What you need to do:
Would you retype the listing below exactly as given?

....

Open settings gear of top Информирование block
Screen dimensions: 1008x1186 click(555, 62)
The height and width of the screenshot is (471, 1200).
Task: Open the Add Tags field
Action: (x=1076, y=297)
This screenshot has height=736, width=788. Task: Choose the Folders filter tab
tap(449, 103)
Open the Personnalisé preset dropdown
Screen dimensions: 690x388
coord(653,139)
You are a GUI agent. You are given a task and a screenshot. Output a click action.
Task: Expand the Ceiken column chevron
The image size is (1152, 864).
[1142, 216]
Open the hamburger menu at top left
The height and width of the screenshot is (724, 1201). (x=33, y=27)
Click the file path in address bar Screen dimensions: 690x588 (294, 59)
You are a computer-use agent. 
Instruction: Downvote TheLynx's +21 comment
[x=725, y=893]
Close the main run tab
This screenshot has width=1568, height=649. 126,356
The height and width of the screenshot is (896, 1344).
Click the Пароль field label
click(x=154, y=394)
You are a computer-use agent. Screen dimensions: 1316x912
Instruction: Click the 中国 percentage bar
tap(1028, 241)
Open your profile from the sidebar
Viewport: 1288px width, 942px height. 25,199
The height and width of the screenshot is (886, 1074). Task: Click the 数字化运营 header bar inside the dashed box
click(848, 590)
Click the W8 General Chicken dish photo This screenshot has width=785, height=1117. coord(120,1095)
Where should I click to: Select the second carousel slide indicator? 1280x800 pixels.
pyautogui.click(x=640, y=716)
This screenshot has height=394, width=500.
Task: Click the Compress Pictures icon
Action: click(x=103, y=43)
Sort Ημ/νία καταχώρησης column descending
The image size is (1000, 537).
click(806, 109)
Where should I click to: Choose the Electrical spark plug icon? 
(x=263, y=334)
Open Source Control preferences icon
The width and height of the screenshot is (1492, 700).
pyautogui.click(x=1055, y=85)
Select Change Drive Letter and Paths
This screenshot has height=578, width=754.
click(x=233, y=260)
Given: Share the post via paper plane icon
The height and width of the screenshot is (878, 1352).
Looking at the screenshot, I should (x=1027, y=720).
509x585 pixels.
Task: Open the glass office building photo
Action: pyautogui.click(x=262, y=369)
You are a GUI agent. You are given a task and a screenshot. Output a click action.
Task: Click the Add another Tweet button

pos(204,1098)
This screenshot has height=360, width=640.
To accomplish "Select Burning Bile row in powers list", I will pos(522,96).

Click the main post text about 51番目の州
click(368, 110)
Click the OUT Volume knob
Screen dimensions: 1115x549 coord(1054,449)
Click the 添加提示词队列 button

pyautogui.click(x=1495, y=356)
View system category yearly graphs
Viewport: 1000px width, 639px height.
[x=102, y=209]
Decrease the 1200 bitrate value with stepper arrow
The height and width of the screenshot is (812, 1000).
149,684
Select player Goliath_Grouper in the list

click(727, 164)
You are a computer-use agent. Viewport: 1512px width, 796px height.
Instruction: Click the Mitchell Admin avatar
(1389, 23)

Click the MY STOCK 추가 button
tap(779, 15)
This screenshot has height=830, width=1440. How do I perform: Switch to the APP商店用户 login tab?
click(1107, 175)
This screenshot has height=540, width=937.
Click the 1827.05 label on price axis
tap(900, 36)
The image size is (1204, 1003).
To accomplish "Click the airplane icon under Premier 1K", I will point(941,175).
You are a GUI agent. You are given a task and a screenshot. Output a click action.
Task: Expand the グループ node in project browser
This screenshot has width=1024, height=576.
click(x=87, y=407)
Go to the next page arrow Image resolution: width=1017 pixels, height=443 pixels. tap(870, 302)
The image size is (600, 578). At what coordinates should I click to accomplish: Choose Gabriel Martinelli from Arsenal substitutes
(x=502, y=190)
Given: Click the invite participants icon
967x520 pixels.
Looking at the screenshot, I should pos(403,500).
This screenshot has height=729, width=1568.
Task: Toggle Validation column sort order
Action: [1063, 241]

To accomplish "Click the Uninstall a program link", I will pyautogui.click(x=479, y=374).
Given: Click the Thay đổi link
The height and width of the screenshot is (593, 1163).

....

Finished exercise:
Open settings gear of top Информирование block
Screen dimensions: 1008x1186 click(555, 62)
The height and width of the screenshot is (471, 1200).
Task: Open the Add Tags field
Action: (x=1076, y=297)
This screenshot has height=736, width=788. Task: Choose the Folders filter tab
tap(449, 103)
Open the Personnalisé preset dropdown
Screen dimensions: 690x388
coord(653,139)
You are a GUI agent. You are given a task and a screenshot. Output a click action.
Task: Expand the Ceiken column chevron
The image size is (1152, 864).
[1142, 216]
Open the hamburger menu at top left
The height and width of the screenshot is (724, 1201). (x=33, y=27)
Click the file path in address bar Screen dimensions: 690x588 (294, 59)
You are a computer-use agent. 
Instruction: Downvote TheLynx's +21 comment
[x=725, y=893]
Close the main run tab
This screenshot has width=1568, height=649. 126,356
The height and width of the screenshot is (896, 1344).
Click the Пароль field label
click(x=154, y=394)
You are a computer-use agent. Screen dimensions: 1316x912
Instruction: Click the 中国 percentage bar
tap(1028, 241)
Open your profile from the sidebar
Viewport: 1288px width, 942px height. 25,199
The height and width of the screenshot is (886, 1074). Task: Click the 数字化运营 header bar inside the dashed box
click(848, 590)
Click the W8 General Chicken dish photo This screenshot has width=785, height=1117. coord(120,1095)
Where should I click to: Select the second carousel slide indicator? 1280x800 pixels.
pyautogui.click(x=640, y=716)
This screenshot has height=394, width=500.
Task: Click the Compress Pictures icon
Action: click(x=103, y=43)
Sort Ημ/νία καταχώρησης column descending
The image size is (1000, 537).
click(806, 109)
Where should I click to: Choose the Electrical spark plug icon? 
(x=263, y=334)
Open Source Control preferences icon
The width and height of the screenshot is (1492, 700).
pyautogui.click(x=1055, y=85)
Select Change Drive Letter and Paths
This screenshot has height=578, width=754.
click(x=233, y=260)
Given: Share the post via paper plane icon
The height and width of the screenshot is (878, 1352).
Looking at the screenshot, I should (x=1027, y=720).
509x585 pixels.
Task: Open the glass office building photo
Action: pyautogui.click(x=262, y=369)
You are a GUI agent. You are given a task and a screenshot. Output a click action.
Task: Click the Add another Tweet button

pos(204,1098)
This screenshot has height=360, width=640.
To accomplish "Select Burning Bile row in powers list", I will pos(522,96).

Click the main post text about 51番目の州
click(368, 110)
Click the OUT Volume knob
Screen dimensions: 1115x549 coord(1054,449)
Click the 添加提示词队列 button

pyautogui.click(x=1495, y=356)
View system category yearly graphs
Viewport: 1000px width, 639px height.
[x=102, y=209]
Decrease the 1200 bitrate value with stepper arrow
The height and width of the screenshot is (812, 1000).
149,684
Select player Goliath_Grouper in the list

click(727, 164)
You are a computer-use agent. Viewport: 1512px width, 796px height.
Instruction: Click the Mitchell Admin avatar
(1389, 23)

Click the MY STOCK 추가 button
tap(779, 15)
This screenshot has height=830, width=1440. How do I perform: Switch to the APP商店用户 login tab?
click(1107, 175)
This screenshot has height=540, width=937.
Click the 1827.05 label on price axis
tap(900, 36)
The image size is (1204, 1003).
To accomplish "Click the airplane icon under Premier 1K", I will point(941,175).
You are a GUI agent. You are given a task and a screenshot. Output a click action.
Task: Expand the グループ node in project browser
This screenshot has width=1024, height=576.
click(x=87, y=407)
Go to the next page arrow Image resolution: width=1017 pixels, height=443 pixels. tap(870, 302)
The image size is (600, 578). At what coordinates should I click to accomplish: Choose Gabriel Martinelli from Arsenal substitutes
(x=502, y=190)
Given: Click the invite participants icon
967x520 pixels.
Looking at the screenshot, I should pos(403,500).
This screenshot has height=729, width=1568.
Task: Toggle Validation column sort order
Action: [1063, 241]

To accomplish "Click the Uninstall a program link", I will pyautogui.click(x=479, y=374).
Given: Click the Thay đổi link
The height and width of the screenshot is (593, 1163).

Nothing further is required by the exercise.